MATERIAL TO PROCESS>

········

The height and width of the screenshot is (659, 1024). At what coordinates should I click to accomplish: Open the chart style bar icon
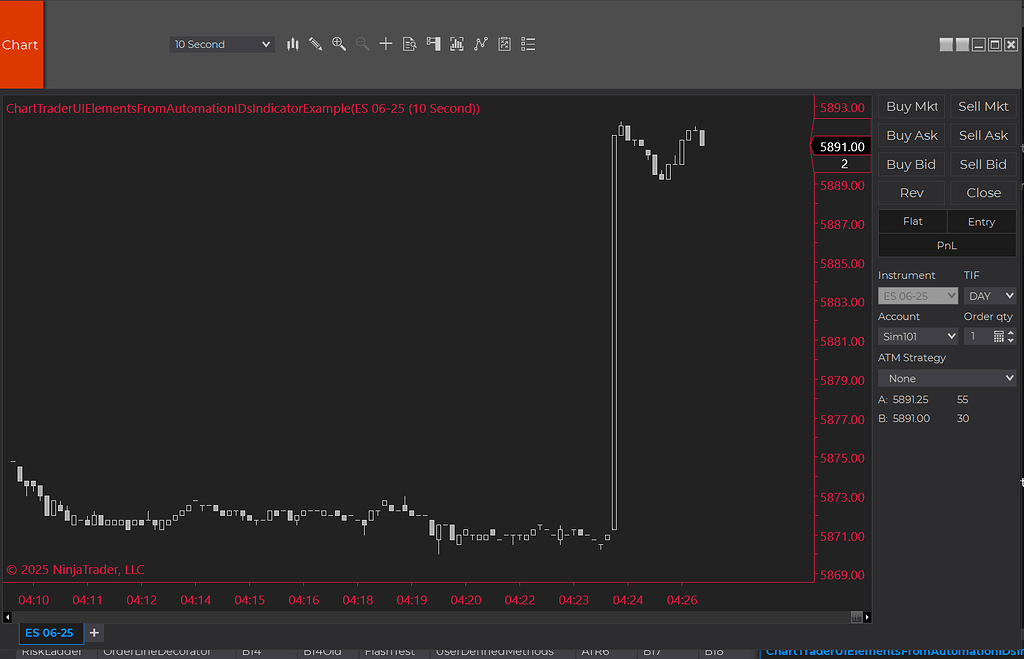coord(292,44)
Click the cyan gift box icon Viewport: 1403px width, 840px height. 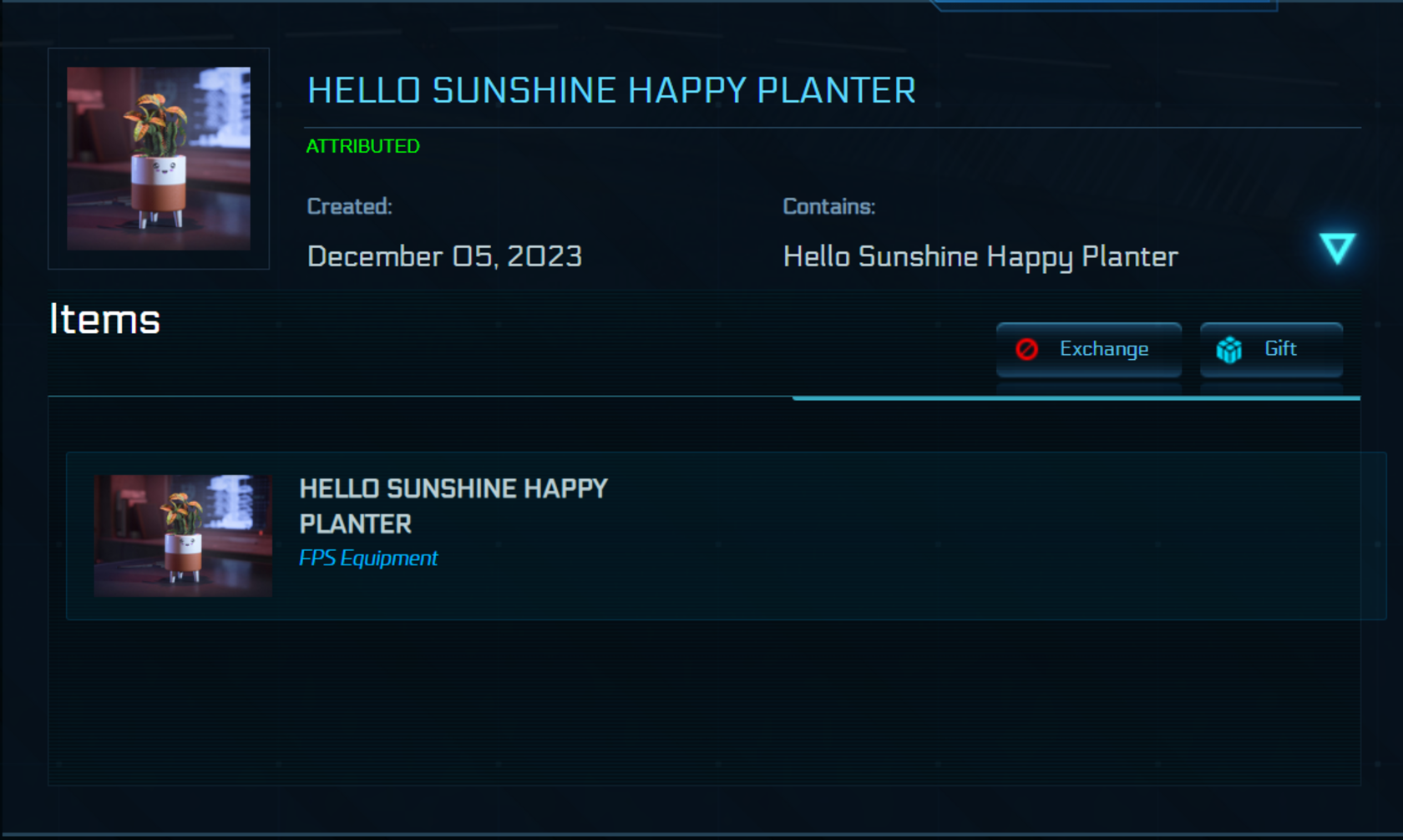pos(1229,350)
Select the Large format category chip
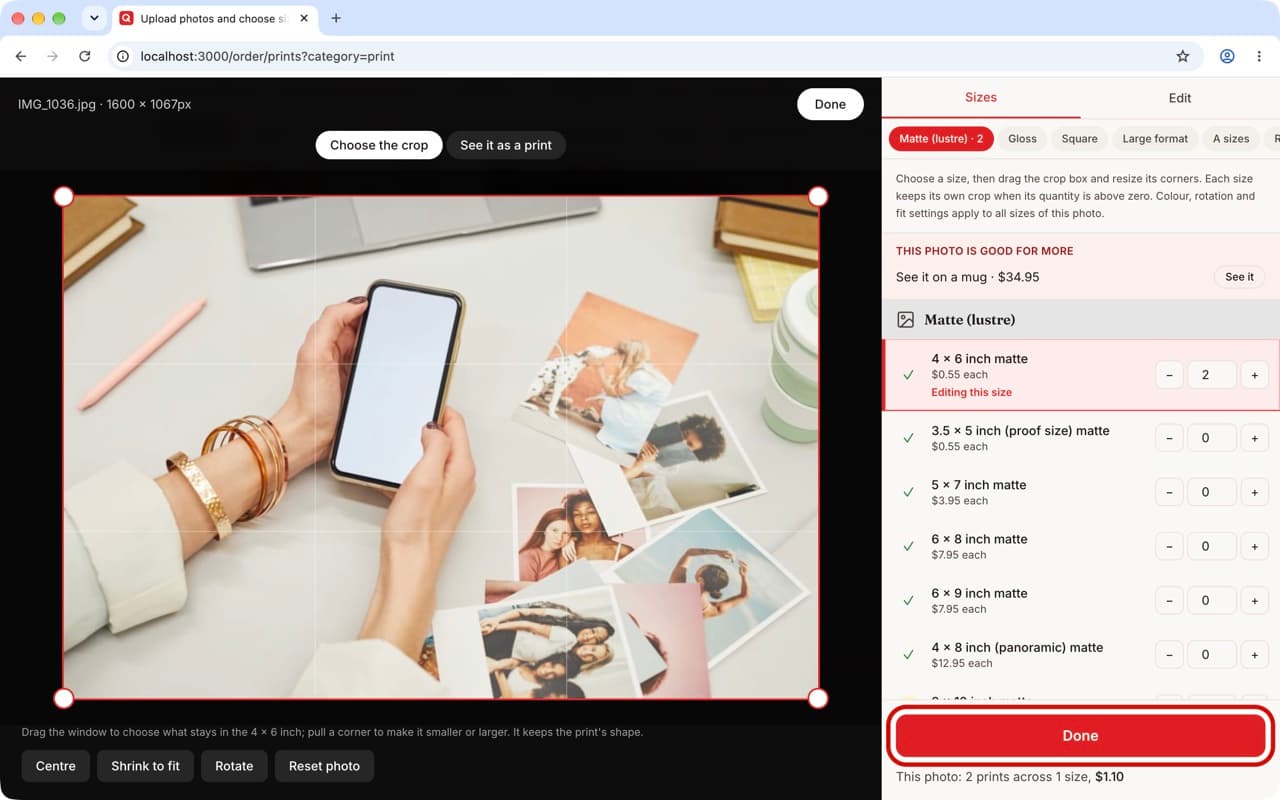Screen dimensions: 1280x800 [x=1155, y=139]
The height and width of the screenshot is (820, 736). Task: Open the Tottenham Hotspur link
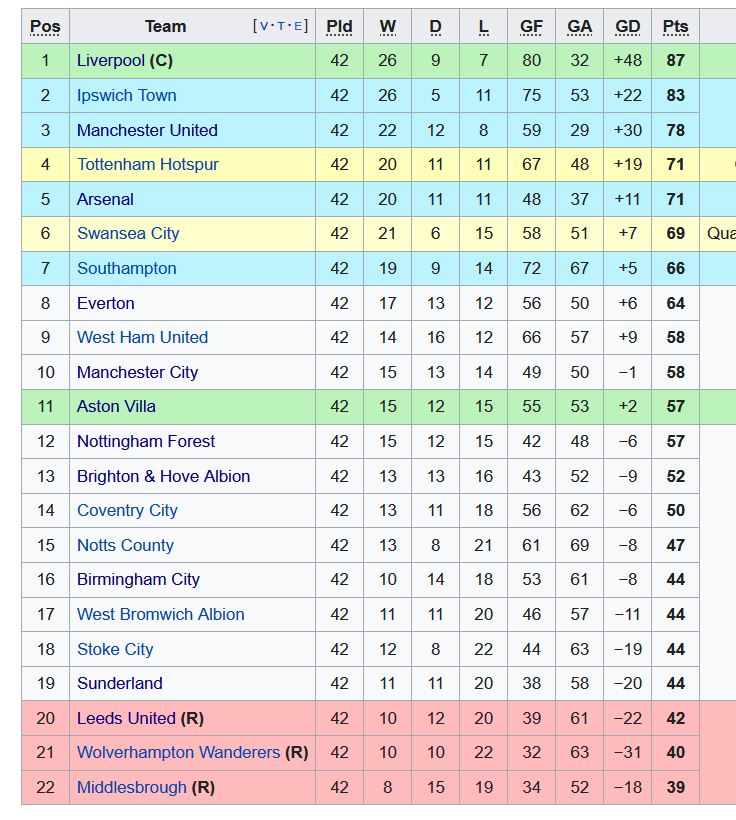(x=148, y=164)
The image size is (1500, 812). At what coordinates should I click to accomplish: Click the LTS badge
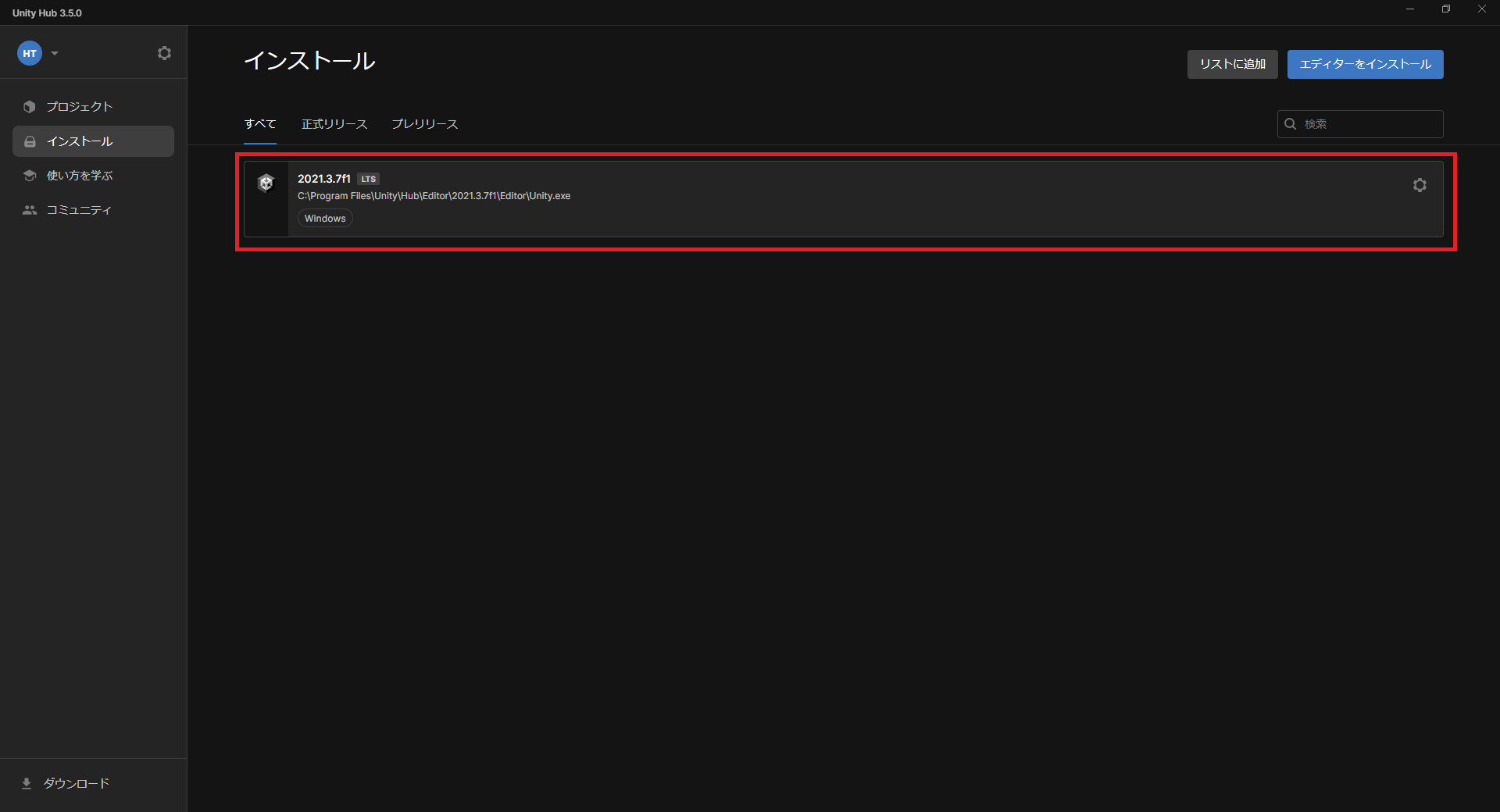(x=369, y=179)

········

WHAT YOU WILL DO> Retype, word for word, only the lines from the line with "The image size" to the final line of the listing above; the pictures do not belong in the copy.

YOUR RESPONSE>
The image size is (1500, 812). At what coordinates should I click to accomplish: Click the LTS badge
(x=369, y=179)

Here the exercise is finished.